A Little Self-Loathing with a Side of Cucumber Salad
Yesterday I started writing a blog complaining about my lack of willpower and consistency when it comes to dieting and eating healthy. I am a total introvert so I was only blaming myself…and feeling pretty down about it. The problem is when it comes to weight loss and eating healthy I just can’t seem to stick with it. It’s like I am always starting over….I mean I can’t really call months of horrendous eating, a sedentary lifestyle, and gaining back almost all of the weight I had previously lost…just a set back or getting off track a little. A setback is pigging out at that July 4th barbecue…getting off track is not going to the gym for a week, right? Or am I being too hard on myself? It seems like when I read other blogs or talk to other people they talk about having a bad day or maybe a bad week…not having to start again! I truly don’t know why I never stick with it…I don’t want to say I have no willpower because I know if I really tried I could do it. So where do I go wrong???
Anyway, today I’m feeling a little better…I ate healthy yesterday and today (forcing down some nasty watermelon as I type this, which I overpaid for at the food truck). However, I just keep thinking that there is something wrong with me that I cannot stick with it for longer than a few months, or sometimes even only a few weeks.
So, earlier I had been feeling sorry for myself when I was in line at Saladworks listening to the couple behind me talk about “eating healthy” (they were invading my personal space so I couldn’t help but eavesdrop!). The woman was extremely overweight…obese… the guy appeared to be a normal weight and they were probably in their late 20’s or early 30’s. Anyway, she was telling him how much she loves eating there (if you’re not familiar with Saladworks, check them out…it is an awesome place). Apparently it was his first time so she was telling him you can order one from the menu or create your own. She proceeded to explain it’s better to create your own because it’s much healthier. As I listened to them talk and decide what was healthy…they chose to put on top of their lettuce…pasta, buffalo chicken, cheddar cheese, bacon bits, croutons, and some other random veggies topped off with Ranch Dressing! I was absolutely blown away that they both thought this was “healthy”. Now I’m sure it is better than going to McDonald’s for lunch, but I really wanted to turn around and let them know aside from the vegetables and maybe the chicken they really weren’t doing themselves any good. It made me realize that at least I have the appropriate knowledge when it comes to eating healthy. That at least I am not fooling myself into thinking that just because I eat at a place called “Saladworks” I am on my way to weight loss. I also realized how thankful I am that I only have 30-40 pounds to lose and not 100…because honestly if I didn’t keep trying and starting over I’d probably be much heavier!! It is hard for me to understand how in this day in age with information readily available at our fingertips that there are still people out there who truly don’t understand what they need to do to eat healthy or lose weight. I feel grateful for the knowledge that I have, which made me feel much more positive…that I can do it if I really want to and really try hard. I also came to the conclusion that starting over is better than quitting completely and just not caring. No matter how many times you get flung off of the horse, the important thing is that you get back on, right? No matter how many times….eventually you may just be able to stay on top!

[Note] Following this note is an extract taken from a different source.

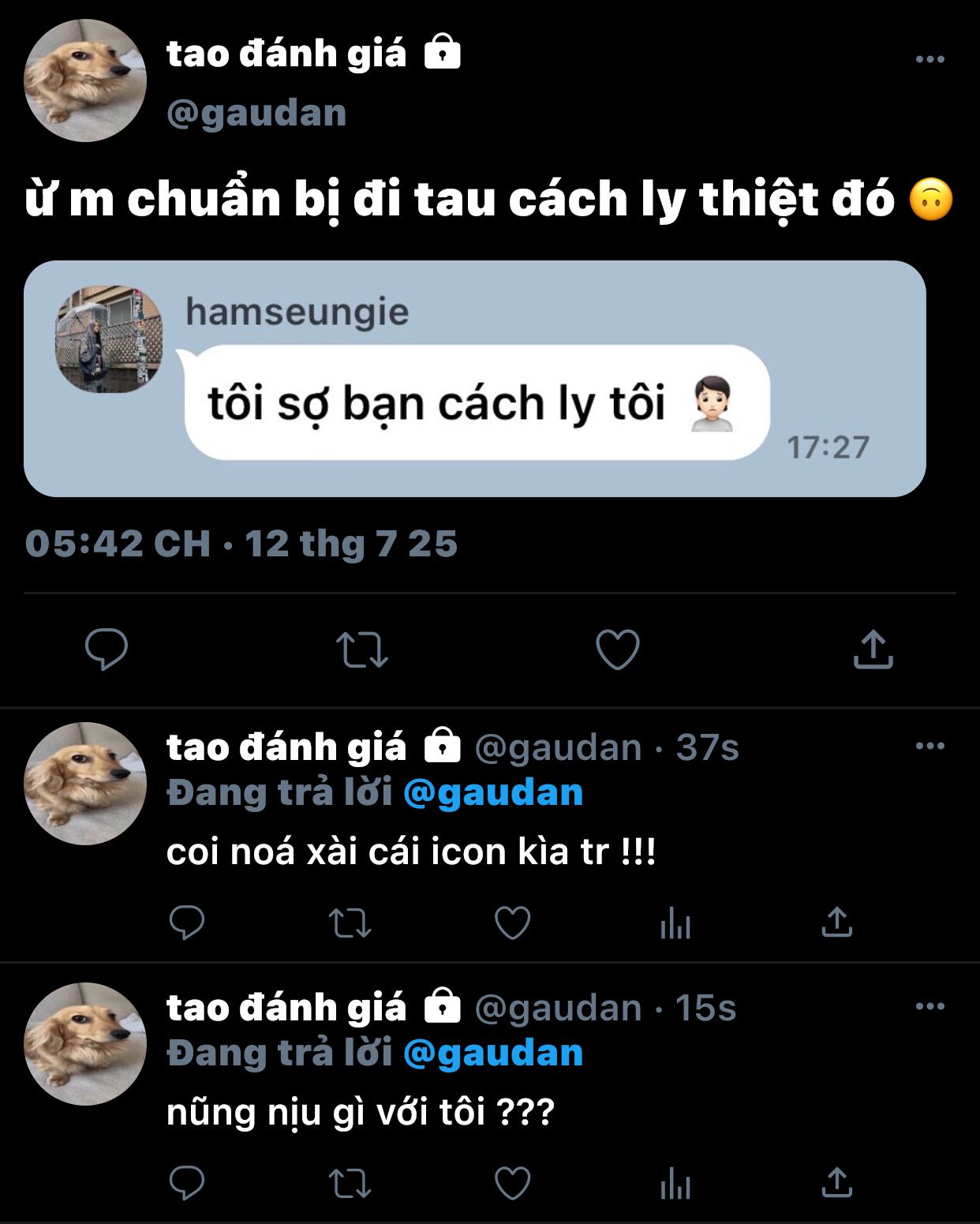Like the 'coi noá xài cái icon' reply
Image resolution: width=980 pixels, height=1224 pixels.
pyautogui.click(x=512, y=923)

Since I’ve been doing well with my food choices these past 2 days, here is a recipe for a cucumber salad that I served as a side to some grilled pork (that’s beef in the picture though!) the other night. I am not a huge fan of cucumbers but will eat them once in a while. This is a classic sweet & tangy cucumber salad that you’ve probably had at a barbecue or somewhere along the line…and didn’t even realize it was healthy. This salad is only 1 WWPP (it makes about 4 servings). If you like a sweeter salad then you will need to add more sugar, but keep in mind this will increase the Weight Watchers Points Value. If you like it a bit more tangy then you will need to decrease the amount of sugar. You can also substitute Splenda or another sweetener for the sugar, however this will not affect the WWPP.

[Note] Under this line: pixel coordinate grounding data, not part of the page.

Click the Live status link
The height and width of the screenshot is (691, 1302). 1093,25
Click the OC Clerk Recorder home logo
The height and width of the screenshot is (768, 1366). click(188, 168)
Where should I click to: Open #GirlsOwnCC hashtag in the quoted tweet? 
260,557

Sweet & Tangy Cucumber Salad (Makes 4 servings; 1WWPP per serving)
1 cucumber, sliced thin
8-10 cherry tomatoes, halved
½ small onion, sliced thin
2 tbsp. sugar
½ cup cider vinegar
½ cup water
1 tsp. dried dill
- In a small saucepan, heat the water and sugar just to boiling. Stir until sugar dissolves and remove from heat.
- Place the cucumber slices, onion slices, and tomatoes in a bowl and add the vinegar. Pour the sugar water into this and stir. Add the dill.
- Refrigerate for at least an hour before serving.